Kreditkarte
Wenn die Kreditkarte noch nicht erfunden wäre, dann müsste man diese sofort auf den Markt bringen. Sie ist das erste weltweit einsetzbare Zahlungsmittel. Das Prinzip ist so einfach wie genial: Nach einer Bonitätsprüfung gibt der Kreditkartenherausgeber dem Kunden eine Karte, mit der weltweit und nahezu überall bezahlt werden kann. Alle Monatsumsätze werden auf einer einzigen Monatsabrechnung gesammelt und mit einer Buchung vom Girokonto abgebucht.

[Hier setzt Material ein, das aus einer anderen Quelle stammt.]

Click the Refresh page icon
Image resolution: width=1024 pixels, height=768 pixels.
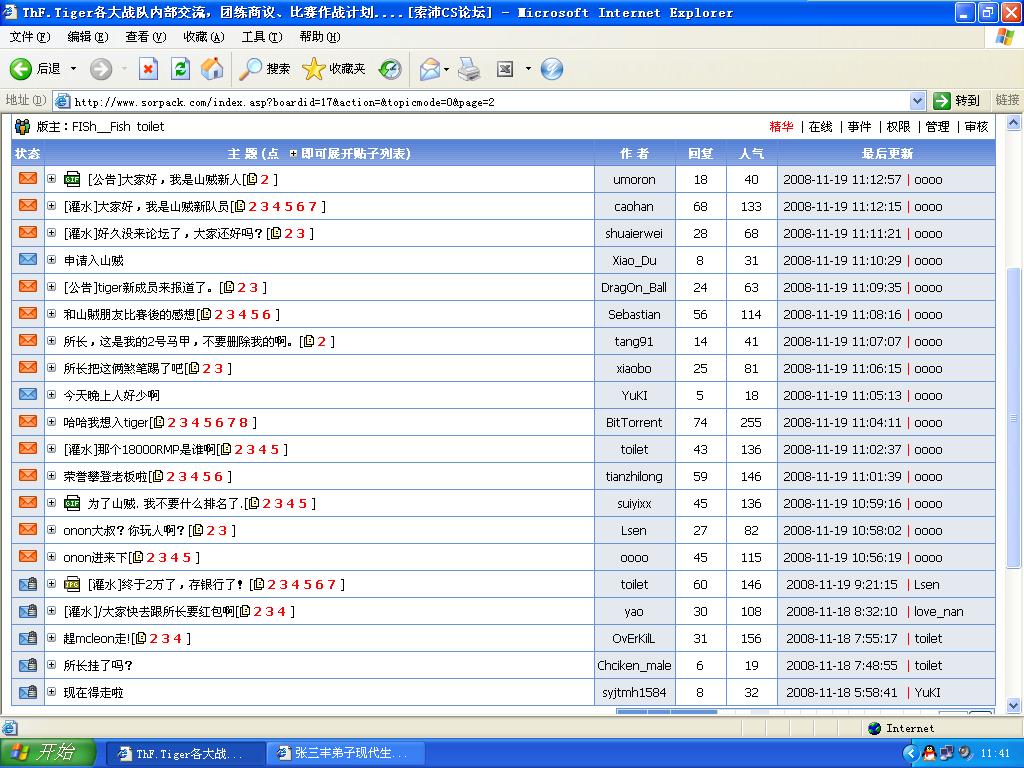pyautogui.click(x=180, y=69)
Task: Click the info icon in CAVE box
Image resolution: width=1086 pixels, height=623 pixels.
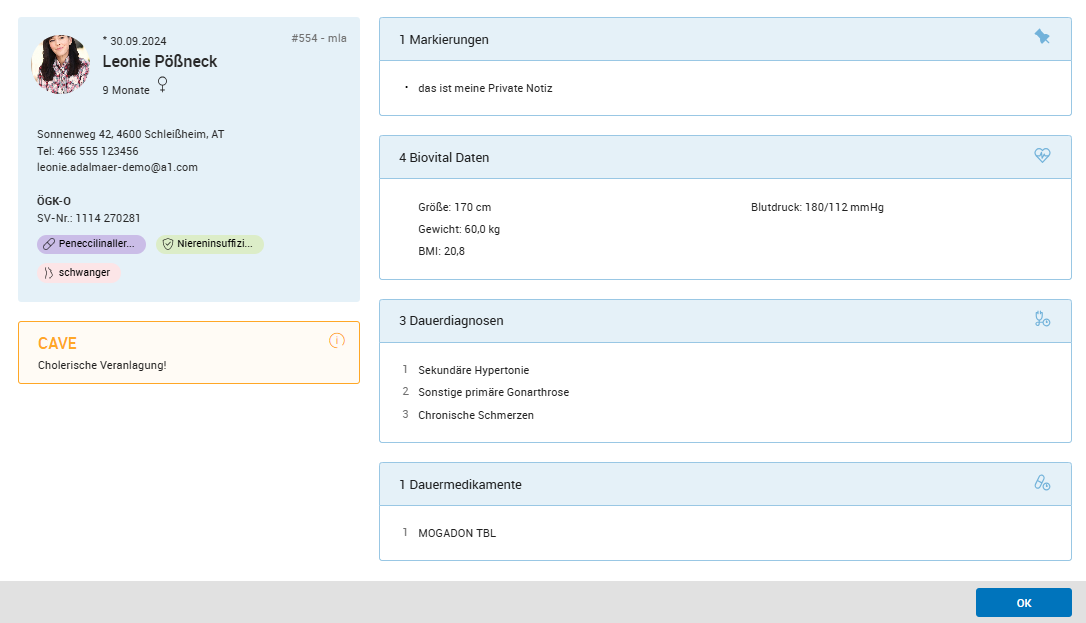Action: click(x=337, y=341)
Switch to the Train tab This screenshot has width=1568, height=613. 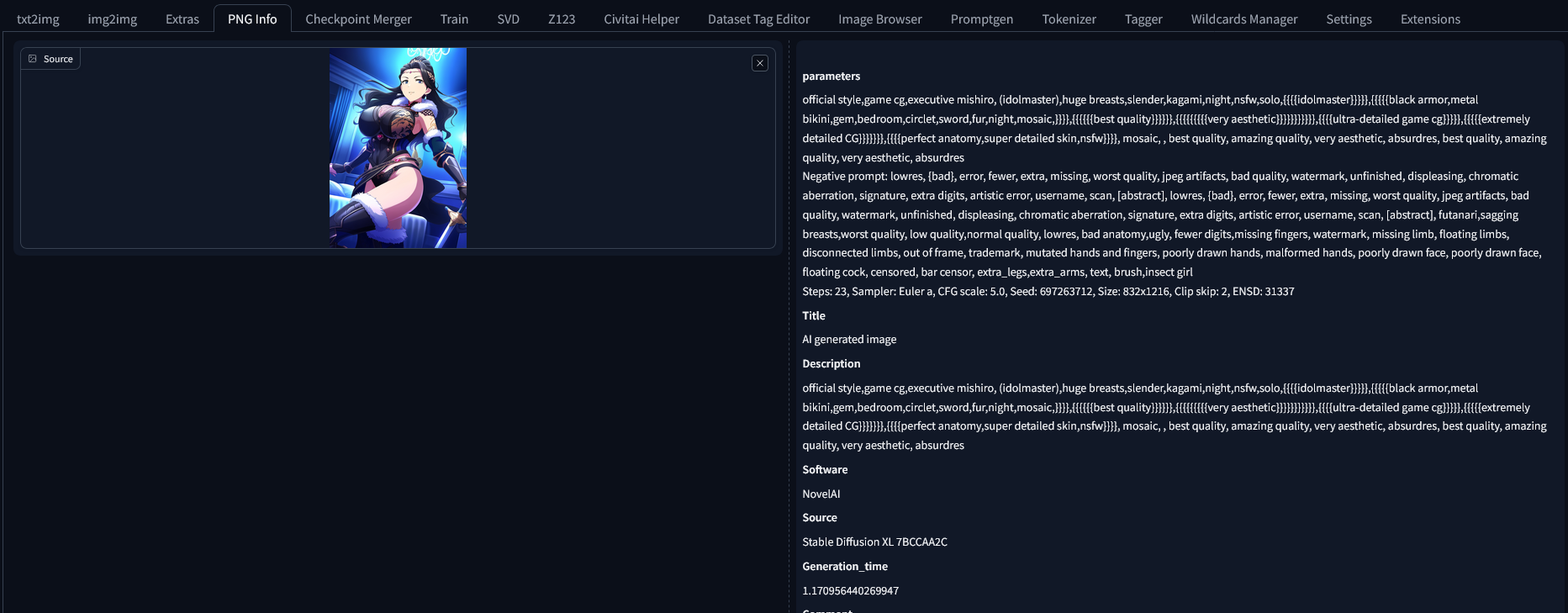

Somit spart man sich auch eine erhebliche Anzahl an Einzelposten, die die Bank oftmals einzeln berechnet. Umsätze in fremden Währungen werden zu einem relativ günstigen Wechselkurs (dem für Scheckzahlungen und Überweisungen) umgerechnet und belastet. Somit hat man alle Währungen immer bei sich, ohne lästiges Suchen nach Kleingeld und dem andauernden Hin- und Hertauschen. In England und USA sind auch Zahlungen des täglichen Bedarfs durchaus an der Tagesordnung, wogegen in Deutschland noch nicht alle Supermärkte Kreditkarten annehmen. Wesentliche Kartenherausgeber sind die Kreditkartenorganisationen Master Card und VISA, am längsten auf dem Markt und mit der meisten Erfahrung tätig ist American Express. Die Finanzierungsfunktion (die Monatsabrechnung kann in Raten abgestottert werden) ist bei uns wenig verbreitet. Nicht rentabel ist die Möglichkeit, mit der Kreditkarte auch Bargeld zu beheben, da hier hohe Kosten verrechnet werden.